The amylase (47), bacterially-produced lactase (48), lipases (49) and phosphatases (50) in raw milk, break down starch, lactose (milk sugar), fat (triglycerides) and phosphate compounds respectively, making milk more digestible and freeing up key minerals. Other enzymes, like catalase, (51) lysozyme (52) and lactoperoxidase (53) help to protect milk from unwanted bacterial infection, making it safer for us to drink.
Cholesterol
Milk contains about 3mg of cholesterol per gram (54) - a decent amount. Our bodies make most of what we need, that amount fluctuating by what we get from our food. (55) Eat more, make less. Either way, we need it. Why not let raw milk be one source?
Cholesterol is a protective/repair substance. A waxy plant steroid (often lumped in with the fats), our body uses it as a form of water-proofing, and as a building block for a number of key hormones.
It's natural, normal and essential to find it in our brain, liver, nerves, blood, bile, indeed, every cell membrane. (56) The best analogy I've heard regarding cholesterol's supposed causative effects on the clogging of our arteries is that blaming it is like blaming crime on the police because they're always at the scene.
Seriously consider educating yourself fully on this critical food issue. It could, quite literally, save your life. See my Cholesterol Primer to learn the truth.


Lactobacillus casei Beneficial BacteriaThrough the process of fermentation, several strains of bacteria naturally present or added later (Lactobacillus, Leuconostoc and Pediococcus, to name a few) can transform milk into an even more digestible food. (57)
With high levels of lactic acid, numerous enzymes and increased vitamin content, 'soured' or fermented dairy products like yogurt and kefir (made with bacteria and yeast, actually) provide a plethora of health benefits for the savvy people who eat them. (58) Being acid lovers, these helpful little critters make it safely through the stomach's acid environment to reach the intestines where they really begin to work their magic (59) (Above right, Lactobacillus casei).
Down there in the pitch black, some of them make enzymes that help break proteins apart- a real benefit for people with weakened digestion whether it be from age, pharmaceutical side-effects or illness. (60)
Other strains get to work on fats by making lipases that chop triglycerides into useable chunks. (61) Still others take on the milk sugar, lactose, and, using fancy sounding enzymes like beta-galactosidase, glycolase and lactic dehydrogenase (take notes, there'll be a quiz later!), make lactic acid out of it. (62)
As I mentioned way up yonder in the Carbohydrate section, having lactic acid working for you in your nether regions can be a good thing. Remember? It boosts absorption of calcium, iron and phosphorus, breaks up casein into smaller chunks and helps eliminate bad bugs. (I told you there'd be a quiz!)
Raw milk is a living food with remarkable self-protective properties, but here's the kick: most foods tend to go south as they age, raw milk just keeps getting better.
Not to keep harping on this, but what the heck: through helpful bacterial fermentation, you can expect an increase in enzymes, vitamins, mineral availability and overall digestibility.
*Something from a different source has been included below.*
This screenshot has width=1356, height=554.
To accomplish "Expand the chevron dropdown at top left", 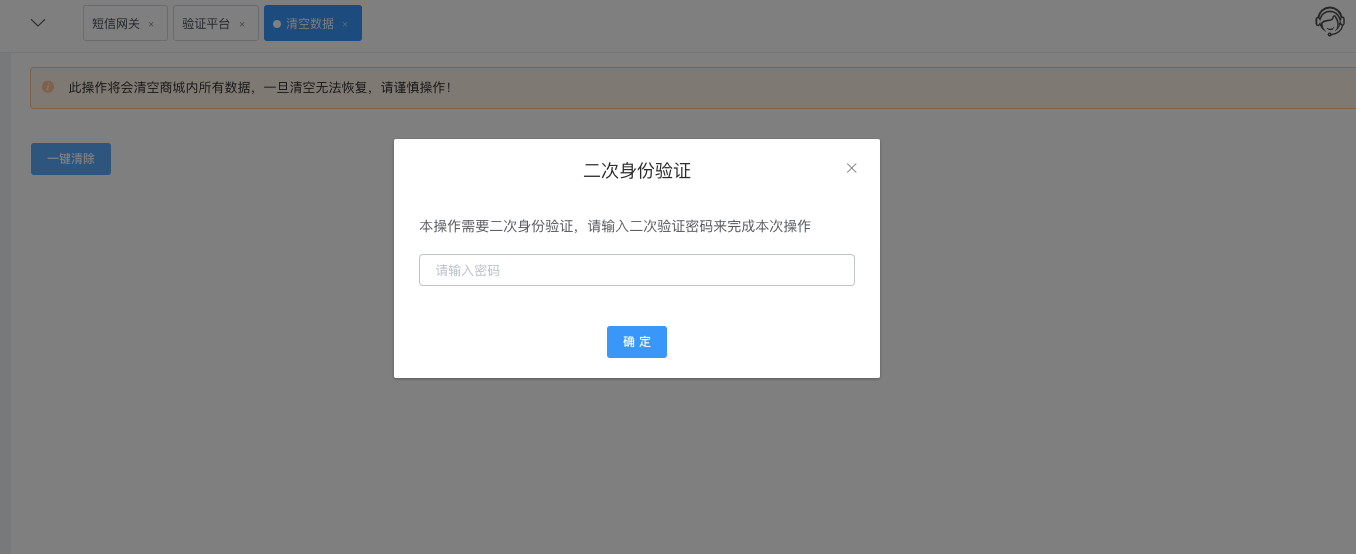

Not bad for old age!
A Word About Diet In General
Use common sense and stick with whole, unprocessed foods, free from genetic tweaking (there's still just too much conflicting information out there on that topic), and you'll likely be ahead of the game.
Cook your foods minimally, and you'll be even better off. Learn about sprouting and fermentation. Question everything before letting it past your lips.
Explore what worked for countless generations before ours, and put it to work for yourself today. You can achieve great health by diet alone. I've done it, and so can you!